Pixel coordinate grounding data
- - - -

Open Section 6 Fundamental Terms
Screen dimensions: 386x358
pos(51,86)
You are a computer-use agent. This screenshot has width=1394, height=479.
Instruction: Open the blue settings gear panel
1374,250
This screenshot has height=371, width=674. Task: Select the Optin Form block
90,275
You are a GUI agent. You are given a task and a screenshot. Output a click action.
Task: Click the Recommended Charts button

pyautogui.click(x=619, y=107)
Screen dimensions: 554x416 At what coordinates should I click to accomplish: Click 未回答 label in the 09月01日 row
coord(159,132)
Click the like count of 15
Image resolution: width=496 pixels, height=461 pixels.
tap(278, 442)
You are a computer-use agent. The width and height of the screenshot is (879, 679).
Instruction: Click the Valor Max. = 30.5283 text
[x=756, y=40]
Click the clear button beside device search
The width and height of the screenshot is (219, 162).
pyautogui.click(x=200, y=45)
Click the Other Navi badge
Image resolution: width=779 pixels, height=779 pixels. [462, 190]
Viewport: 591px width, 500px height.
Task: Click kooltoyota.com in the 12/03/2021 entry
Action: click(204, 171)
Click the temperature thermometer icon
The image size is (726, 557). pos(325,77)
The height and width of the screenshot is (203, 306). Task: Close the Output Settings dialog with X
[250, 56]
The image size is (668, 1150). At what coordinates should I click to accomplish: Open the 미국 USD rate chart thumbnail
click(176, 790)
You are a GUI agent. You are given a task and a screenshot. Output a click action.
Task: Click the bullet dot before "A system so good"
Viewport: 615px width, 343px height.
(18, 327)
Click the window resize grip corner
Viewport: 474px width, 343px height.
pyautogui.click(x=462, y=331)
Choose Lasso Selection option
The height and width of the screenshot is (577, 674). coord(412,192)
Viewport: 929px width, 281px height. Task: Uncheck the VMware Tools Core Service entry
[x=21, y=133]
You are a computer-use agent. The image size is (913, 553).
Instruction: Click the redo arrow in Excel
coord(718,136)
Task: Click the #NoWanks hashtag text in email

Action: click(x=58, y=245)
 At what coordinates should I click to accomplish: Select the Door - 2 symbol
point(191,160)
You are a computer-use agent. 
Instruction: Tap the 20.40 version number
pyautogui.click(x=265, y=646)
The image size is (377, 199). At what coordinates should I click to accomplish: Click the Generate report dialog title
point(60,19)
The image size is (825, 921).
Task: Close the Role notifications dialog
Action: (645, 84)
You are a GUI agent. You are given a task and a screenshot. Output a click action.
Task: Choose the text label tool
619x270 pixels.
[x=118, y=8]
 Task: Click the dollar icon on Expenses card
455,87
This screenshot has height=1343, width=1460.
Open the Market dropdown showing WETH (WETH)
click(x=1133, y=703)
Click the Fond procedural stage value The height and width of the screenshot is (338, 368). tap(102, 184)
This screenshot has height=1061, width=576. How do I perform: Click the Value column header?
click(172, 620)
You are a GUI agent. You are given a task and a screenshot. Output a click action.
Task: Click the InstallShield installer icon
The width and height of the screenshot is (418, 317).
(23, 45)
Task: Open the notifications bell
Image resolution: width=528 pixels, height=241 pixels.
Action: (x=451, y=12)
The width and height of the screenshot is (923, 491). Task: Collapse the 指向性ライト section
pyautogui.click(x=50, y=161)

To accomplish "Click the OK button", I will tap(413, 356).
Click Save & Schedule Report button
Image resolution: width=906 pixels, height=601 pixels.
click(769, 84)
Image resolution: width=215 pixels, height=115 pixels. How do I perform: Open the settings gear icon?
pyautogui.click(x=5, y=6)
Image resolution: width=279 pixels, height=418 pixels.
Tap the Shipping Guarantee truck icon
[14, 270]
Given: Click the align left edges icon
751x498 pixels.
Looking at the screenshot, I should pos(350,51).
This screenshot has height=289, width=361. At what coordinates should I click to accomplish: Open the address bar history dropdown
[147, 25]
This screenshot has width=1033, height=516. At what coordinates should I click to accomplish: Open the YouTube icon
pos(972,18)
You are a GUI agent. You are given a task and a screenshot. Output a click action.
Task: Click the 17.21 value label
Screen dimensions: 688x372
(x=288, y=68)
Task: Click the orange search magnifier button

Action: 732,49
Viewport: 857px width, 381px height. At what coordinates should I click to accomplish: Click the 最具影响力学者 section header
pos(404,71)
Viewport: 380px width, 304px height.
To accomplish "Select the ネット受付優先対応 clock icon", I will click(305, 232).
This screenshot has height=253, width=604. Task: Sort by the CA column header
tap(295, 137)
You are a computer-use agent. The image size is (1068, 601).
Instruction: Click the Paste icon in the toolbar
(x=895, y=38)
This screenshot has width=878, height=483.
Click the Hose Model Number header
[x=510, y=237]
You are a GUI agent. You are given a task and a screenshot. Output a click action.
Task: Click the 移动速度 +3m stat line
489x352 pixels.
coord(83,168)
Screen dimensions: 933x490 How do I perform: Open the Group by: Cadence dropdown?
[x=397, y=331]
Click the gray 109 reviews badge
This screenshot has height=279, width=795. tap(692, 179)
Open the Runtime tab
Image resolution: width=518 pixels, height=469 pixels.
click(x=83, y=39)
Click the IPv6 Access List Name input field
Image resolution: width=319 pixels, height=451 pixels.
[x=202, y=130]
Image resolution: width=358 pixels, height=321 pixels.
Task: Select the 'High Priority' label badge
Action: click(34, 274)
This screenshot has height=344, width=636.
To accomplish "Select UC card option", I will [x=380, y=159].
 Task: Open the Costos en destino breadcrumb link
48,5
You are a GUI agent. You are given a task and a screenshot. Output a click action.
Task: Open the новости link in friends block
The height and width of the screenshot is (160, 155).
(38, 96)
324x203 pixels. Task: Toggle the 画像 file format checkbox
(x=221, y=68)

- - - -

Activity
Having gone through the data above, repeat it exactly.

Expected answer
Open Section 6 Fundamental Terms
Screen dimensions: 386x358
pos(51,86)
You are a computer-use agent. This screenshot has width=1394, height=479.
Instruction: Open the blue settings gear panel
1374,250
This screenshot has height=371, width=674. Task: Select the Optin Form block
90,275
You are a GUI agent. You are given a task and a screenshot. Output a click action.
Task: Click the Recommended Charts button

pyautogui.click(x=619, y=107)
Screen dimensions: 554x416 At what coordinates should I click to accomplish: Click 未回答 label in the 09月01日 row
coord(159,132)
Click the like count of 15
Image resolution: width=496 pixels, height=461 pixels.
tap(278, 442)
You are a computer-use agent. The width and height of the screenshot is (879, 679).
Instruction: Click the Valor Max. = 30.5283 text
[x=756, y=40]
Click the clear button beside device search
The width and height of the screenshot is (219, 162).
pyautogui.click(x=200, y=45)
Click the Other Navi badge
Image resolution: width=779 pixels, height=779 pixels. [462, 190]
Viewport: 591px width, 500px height.
Task: Click kooltoyota.com in the 12/03/2021 entry
Action: click(204, 171)
Click the temperature thermometer icon
The image size is (726, 557). pos(325,77)
The height and width of the screenshot is (203, 306). Task: Close the Output Settings dialog with X
[250, 56]
The image size is (668, 1150). At what coordinates should I click to accomplish: Open the 미국 USD rate chart thumbnail
click(176, 790)
You are a GUI agent. You are given a task and a screenshot. Output a click action.
Task: Click the bullet dot before "A system so good"
Viewport: 615px width, 343px height.
(18, 327)
Click the window resize grip corner
Viewport: 474px width, 343px height.
pyautogui.click(x=462, y=331)
Choose Lasso Selection option
The height and width of the screenshot is (577, 674). coord(412,192)
Viewport: 929px width, 281px height. Task: Uncheck the VMware Tools Core Service entry
[x=21, y=133]
You are a computer-use agent. The image size is (913, 553).
Instruction: Click the redo arrow in Excel
coord(718,136)
Task: Click the #NoWanks hashtag text in email

Action: click(x=58, y=245)
 At what coordinates should I click to accomplish: Select the Door - 2 symbol
point(191,160)
You are a computer-use agent. 
Instruction: Tap the 20.40 version number
pyautogui.click(x=265, y=646)
The image size is (377, 199). At what coordinates should I click to accomplish: Click the Generate report dialog title
point(60,19)
The image size is (825, 921).
Task: Close the Role notifications dialog
Action: (645, 84)
You are a GUI agent. You are given a task and a screenshot. Output a click action.
Task: Choose the text label tool
619x270 pixels.
[x=118, y=8]
 Task: Click the dollar icon on Expenses card
455,87
This screenshot has height=1343, width=1460.
Open the Market dropdown showing WETH (WETH)
click(x=1133, y=703)
Click the Fond procedural stage value The height and width of the screenshot is (338, 368). tap(102, 184)
This screenshot has height=1061, width=576. How do I perform: Click the Value column header?
click(172, 620)
You are a GUI agent. You are given a task and a screenshot. Output a click action.
Task: Click the InstallShield installer icon
The width and height of the screenshot is (418, 317).
(23, 45)
Task: Open the notifications bell
Image resolution: width=528 pixels, height=241 pixels.
Action: (x=451, y=12)
The width and height of the screenshot is (923, 491). Task: Collapse the 指向性ライト section
pyautogui.click(x=50, y=161)

To accomplish "Click the OK button", I will tap(413, 356).
Click Save & Schedule Report button
Image resolution: width=906 pixels, height=601 pixels.
click(769, 84)
Image resolution: width=215 pixels, height=115 pixels. How do I perform: Open the settings gear icon?
pyautogui.click(x=5, y=6)
Image resolution: width=279 pixels, height=418 pixels.
Tap the Shipping Guarantee truck icon
[14, 270]
Given: Click the align left edges icon
751x498 pixels.
Looking at the screenshot, I should pos(350,51).
This screenshot has height=289, width=361. At what coordinates should I click to accomplish: Open the address bar history dropdown
[147, 25]
This screenshot has width=1033, height=516. At what coordinates should I click to accomplish: Open the YouTube icon
pos(972,18)
You are a GUI agent. You are given a task and a screenshot. Output a click action.
Task: Click the 17.21 value label
Screen dimensions: 688x372
(x=288, y=68)
Task: Click the orange search magnifier button

Action: 732,49
Viewport: 857px width, 381px height. At what coordinates should I click to accomplish: Click the 最具影响力学者 section header
pos(404,71)
Viewport: 380px width, 304px height.
To accomplish "Select the ネット受付優先対応 clock icon", I will click(305, 232).
This screenshot has height=253, width=604. Task: Sort by the CA column header
tap(295, 137)
You are a computer-use agent. The image size is (1068, 601).
Instruction: Click the Paste icon in the toolbar
(x=895, y=38)
This screenshot has width=878, height=483.
Click the Hose Model Number header
[x=510, y=237]
You are a GUI agent. You are given a task and a screenshot. Output a click action.
Task: Click the 移动速度 +3m stat line
489x352 pixels.
coord(83,168)
Screen dimensions: 933x490 How do I perform: Open the Group by: Cadence dropdown?
[x=397, y=331]
Click the gray 109 reviews badge
This screenshot has height=279, width=795. tap(692, 179)
Open the Runtime tab
Image resolution: width=518 pixels, height=469 pixels.
click(x=83, y=39)
Click the IPv6 Access List Name input field
Image resolution: width=319 pixels, height=451 pixels.
[x=202, y=130]
Image resolution: width=358 pixels, height=321 pixels.
Task: Select the 'High Priority' label badge
Action: click(34, 274)
This screenshot has height=344, width=636.
To accomplish "Select UC card option", I will [x=380, y=159].
 Task: Open the Costos en destino breadcrumb link
48,5
You are a GUI agent. You are given a task and a screenshot. Output a click action.
Task: Open the новости link in friends block
The height and width of the screenshot is (160, 155).
(38, 96)
324x203 pixels. Task: Toggle the 画像 file format checkbox
(x=221, y=68)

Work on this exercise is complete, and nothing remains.